Yes. As if we are constantly building/rebuilding a psychological rudder that keeps us from tipping over.

Without modifying it, as in the ‘observer effect’ of science. Is modifying equivalent to destroying?

It is not lost to memory; it is not stored in memory. Do you see the difference? If something tremendous happens to me I am always going to remember it. But the memory is not the important thing, so I don’t need to record it. Or, to put it another way, insight has nothing to do with me; so it is not mine to generate, to keep, to use again. The insight comes about only because I am out of the way, because a space has opened up in which I am playing no part. To grab hold of this insight brings me right back into the centre of things and thus denies the possibility of further insights.

In this sense, the creation of the observer is the destructive element.

This doesn’t make sense to me. To remember is to retrieve from memory, to be retrievable the memory must have been recorded. Yes?

This makes sense within a certain point of view. From a different pov, insight involves thought and the egoic I. Insight cannot imo be reduced to a facile definition. Do you agree?

GIVEN DATA:
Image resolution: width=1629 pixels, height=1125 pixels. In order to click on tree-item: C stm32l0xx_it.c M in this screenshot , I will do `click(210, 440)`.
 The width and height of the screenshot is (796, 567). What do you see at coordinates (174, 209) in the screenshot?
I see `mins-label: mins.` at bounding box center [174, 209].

EXERCISES TO COMPLETE:
A – Duplicate the part of the passage on insight and memory between "Yes. As if we" and "the destructive element.", inclusive.
B – Carry the passage on insight and memory forward from its final sentence.

RESPONSE LIST:
A –
Yes. As if we are constantly building/rebuilding a psychological rudder that keeps us from tipping over.

Without modifying it, as in the ‘observer effect’ of science. Is modifying equivalent to destroying?

It is not lost to memory; it is not stored in memory. Do you see the difference? If something tremendous happens to me I am always going to remember it. But the memory is not the important thing, so I don’t need to record it. Or, to put it another way, insight has nothing to do with me; so it is not mine to generate, to keep, to use again. The insight comes about only because I am out of the way, because a space has opened up in which I am playing no part. To grab hold of this insight brings me right back into the centre of things and thus denies the possibility of further insights.

In this sense, the creation of the observer is the destructive element.

B –
I see something amazing about the nature of hurt, something I haven’t seen before. So there is the memory of seeing that amazing thing. But what that amazing thing is, I cannot now tell you. There was insight; but the insight has gone. What remains is the memory of having had an insight. Does this make more sense?

Yes, I agree. There cannot be insight into greed without the accompanying fact of greed. Otherwise it is just a theory.

Yes, thank you. Some of my most intense experiences remain retrievable as a kind of pointer to the experiences, but the details of the experiences themselves are gone … and/or I don’t want to retrieve them, because the memory would trivialize the experience itself. Does that track?